Another place you can find heirloom varieties of corn, beans, and squash well-suited to Vermont’s growing season is here at City Market. Our buyers in Produce and Bulk have been checking in with local growers all summer and are looking forward to bringing these crops into the store again this fall. We’ll be seeing squashes primarily from River Berry and Rockville Farms, as well as Lewis Creek and Pomykala. I like the fanciful names: Buttercup and Kabocha squashes (well-suited to roasting), the adorable Jack-Be-Little and Carnival squashes (so little, the kid in you will love them), and the smooth Red Kuri and Butternut squashes (perfect for soups).
Over in Bulk, we’re thrilled to once again be bringing in local yellow popping corn from Cosimo Brigante in North Hero and Early Riser cornmeal from Butterworks Farm in Westfield. Linn Hazen from Island View Farm in North Hero is hoping for a good yield on his creamy and delicious Yellow-Eye beans, which are a little trickier to grow than the Black Turtle beans we are now able to stock year-round from a few different local sources.
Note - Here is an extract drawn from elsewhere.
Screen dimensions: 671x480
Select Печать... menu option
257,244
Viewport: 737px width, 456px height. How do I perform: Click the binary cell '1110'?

“The main challenge is working with gaps between seasons,” says Sean Flemming, our Bulk buyer. People expect different crops in different seasons in Produce, but not so much in Bulk. So as we get more local products in the Bulk bins, we’re hoping to educate shoppers about their seasonality (typically filling our bins from fall through spring) and also find products to cover the gaps that are as local or regional as possible.
In the meantime, try a variety of squash or bean you’ve never had before this fall, or better yet, make a meal of the three sisters together. The carbohydrates in cornmeal, protein in dried beans, and vitamins in squash complement each other nutritionally, and the local flavors can’t be beat.